When entering a dynasty draft, you must have a plan, or else you are likely to get left behind. There are a few ways to go when you enter a draft, You can try to win year 1, win soon, or win later. Winning in year 1 is typically the hardest because in most leagues 75% of the league is going to be doing the same thing. Winning later, meaning four-plus years down the road, is always a fun way to draft, but often a hard way to win the league, just based on the bust rate of even top prospects. My preferred way of drafting is to win soon, between years two and three of the league. Below I will detail the different strategies and how they differ in each part of the draft.
The Early Rounds
In the first two/three rounds of the draft the picks for the winning now, winning soon, and winning later will look about the same, with a few minor differences. When starting a dynasty, your targets in the first few rounds should be young major league stars, regardless of position. The exception is when you are trying to win later, you should be focusing on hitters, who are less susceptible to injury than pitchers. In the early rounds of a traditional dynasty, I will not select a player over the age of 28.
The Middle Rounds
The middle rounds are where the strategies divert, depending on when you're trying to win.

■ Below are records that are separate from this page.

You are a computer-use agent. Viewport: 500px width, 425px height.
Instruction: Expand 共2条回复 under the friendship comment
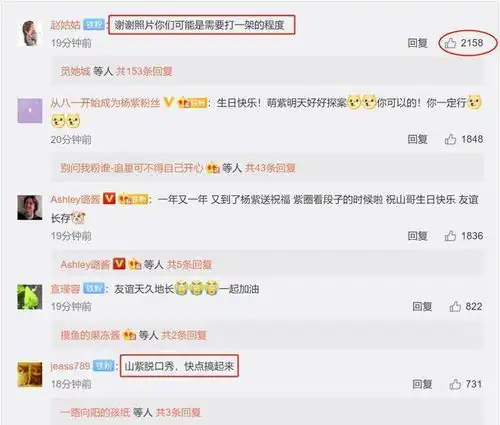184,335
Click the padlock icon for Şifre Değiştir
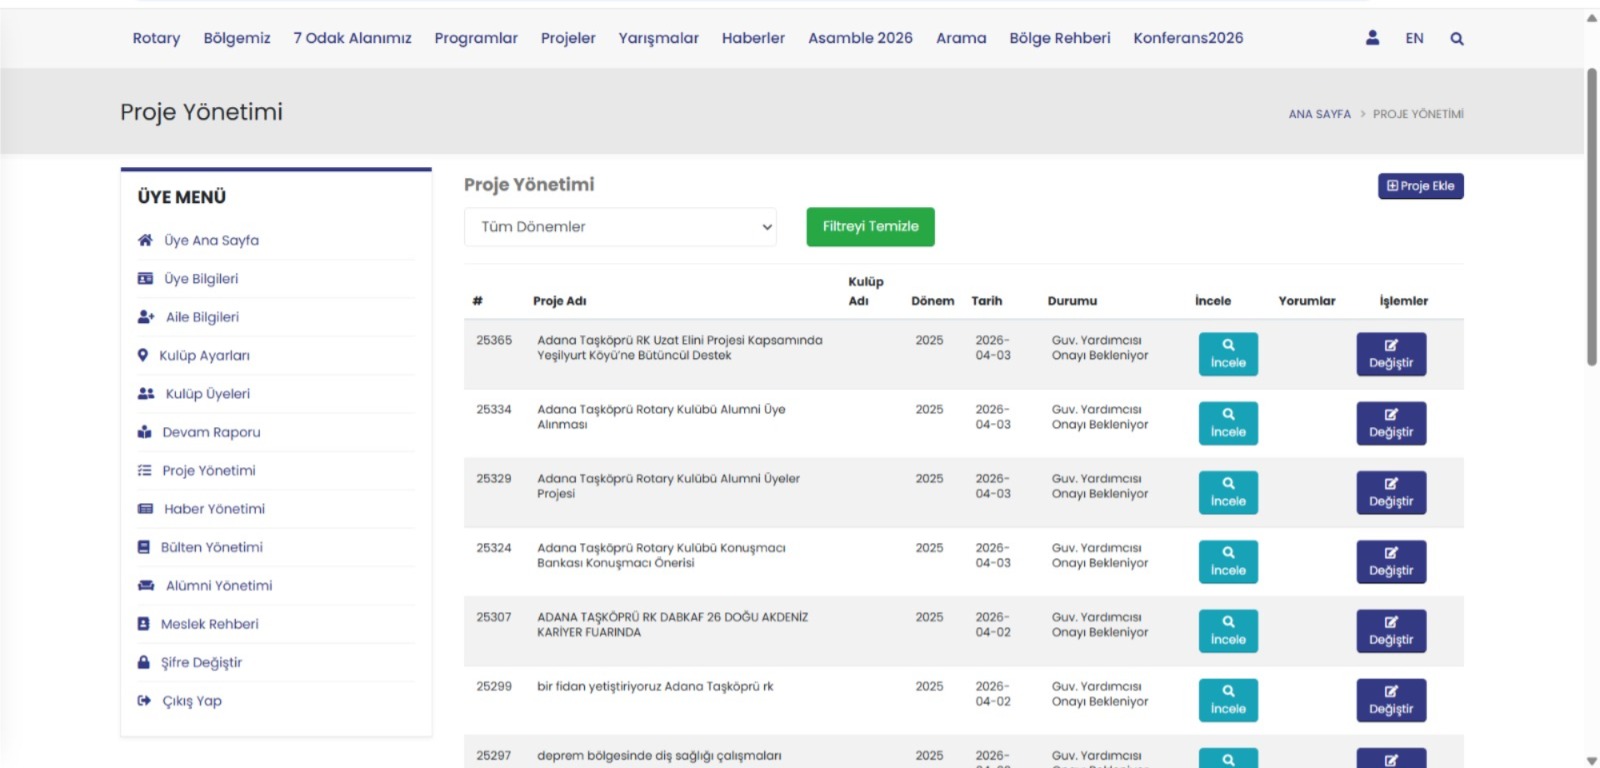 (x=144, y=662)
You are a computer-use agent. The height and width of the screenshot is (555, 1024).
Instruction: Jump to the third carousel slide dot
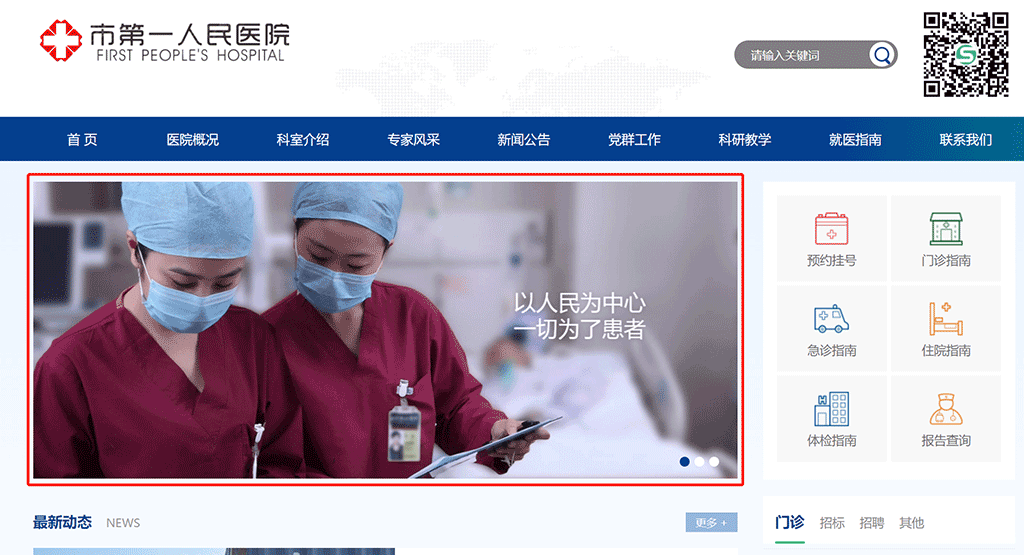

For teams that are trying to win now, this is where the differentiation really starts. Age quits being anything more than a tiebreaker in player evaluation. These teams are essentially playing redraft, trying to get the best line up, balancing categories, and maximizing roster options.
Teams that are trying to win later are going exactly in the opposite direction. Teams going in this direction should not be taking any players over the age of 25. Gather as many top prospects as possible. Most importantly load up on young hitters. Not only are they less likely to get injured, but in most dynasty leagues, hitters under 25 with upside are like gold in trade negotiations.
Drafting to win in years 2 and 3 is a dangerous game, as you can find your team stuck in “purgatory”. Purgatory is the middle of the league in which you are close enough in the top to avoid selling, but far enough away to sell prospects for veteran players. If you are not an extremely active owner and frequent trader I would not recommend this style of drafting. When drafting to win soon, you are intentionally putting yourself in the middle. Teams trying this strategy should be taking young major leaguers when they are near the best players available, taking prospects when they present value, and even taking aging veteran players when they provide excellent value. What these teams are trying to do is build their cores, while also accumulating players they believe will have more rapidly increasing values.
The End Game
Once your starting line up is filled, it is important to make sure that you have enough depth to support the long slog of the season. This is also the stage in which you will be selecting prospects. When selecting prospects for a win-now team, they should be close to the majors with a 50% chance to debut in the first year, or high upside players that could build trade value.
Just keep trucking along, taking your favorite prospects.
When trying to win soon, the end game is all about trade value. These are players that you can trade to teams that go for it and fall short. These are also players you can shoot your shot with, players that you believe in that others might not, either because they are unknowns or they are failed prospects. For example in a dynasty startup this offseason I took Luiz Gohara in the 53rd round of a 60 round draft.
The draft is a crucial part of any fantasy baseball league, but it is especially important in a dynasty format. The players you take early in a dynasty draft are players that you could have on your team for years. But the draft is just the first step in being a good dynasty, in part 2 of this series, I will discuss leveraging your league rules to your advantage.